Putri bungsu miliarder Bill Gates, Phoebe Adelle Gates, menjadi sorotan dan bahan perbincangan beberapa waktu terakhir. Sebab, Phoebe dikabarkan menjalin hubungan asmara dengan cucu Paul McCartney, salah satu pendiri grup band legendaris The Beatles.

Banyak yang dibuat penasaran dengan sosok Phoebe Gates. Sebab, ia terbilang jarang muncul ke publik bersama orang tuanya.
Berusia 21 tahun, Phoebe Gates kini berkuliah di salah satu kampus ternama di dunia, Stanford University. Kecintaan terhadap mode membuat Phoebe mengambil jurusan fashion.
Phoebe juga tengah memulai bisnis di bidang fashion, lho, Ladies. Ia memilih untuk bekerja sama dengan temannya, Sophia Kianni, untuk membuka digital fashion platform bernama Phia.

Sebagaimana dikutip dari Vogue, Phoebe dan Sophia Kianni menggandeng perancang busana kenamaan Stella McCartney sebagai mentor. Mereka juga melakukan kolaborasi.

“Kami menghubungi Stella berkali-kali dan akhirnya dia benar-benar mendukung kami dan sejak itu menjadi penasihat kami saat kami membangun platform ini,” ujar Phoebe Gates.

Bersama Stella McCartney, Phoebe dan Sophia berkolaborasi merancang koleksi tas edisi terbatas sebagai penghormatan untuk kemajuan Women’s Tennis Association (WTA). Tas tersedia dalam dua varian berbeda, dirancang dengan pegangan rantai dan pita berhias kristal sebagai simbolisasi dari aksesori feminis yang kuat dalam sejarah olahraga, yakni gelang tenis.

Selain merupakan mahasiswa dan pebisnis, Phoebe juga dikenal sebagai kreator konten TikTok. Ia kerap berbagi cerita soal perjalanan hidup, karier, dan ketertarikannya terhadapa dunia fashion. Ia pun tak jarang ikut bersuara soal hak-hak perempuan.

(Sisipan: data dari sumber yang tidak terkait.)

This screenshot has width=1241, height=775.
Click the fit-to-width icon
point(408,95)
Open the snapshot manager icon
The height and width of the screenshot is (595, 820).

Dalam hal percintaan, Phoebe dikabarkan menjalin hubungan spesial dengan cucu Paul McCartney, yaitu Arthur Donald. Phoebe juga sudah terang-terangan membagikan potret kebersamaan mereka ke Instagram. Tampak keduanya berpose kala berada di Paris beberapa waktu lalu.

Arthur Donald, yang kini berusia 24 tahun, merupakan lulusan Yale University dengan riwayat pendidikan yang sangat baik dan berbagai pencapaian. Ia pernah magang di perusahaan produksi film ternama di Amerika Serikat, Lucasfilm.

Karier Arthur semakin menanjak dan ia menjadi investor di beberapa perusahaan, seperti Beehouse, Collaborative Fund, hingga Godlman Sachs.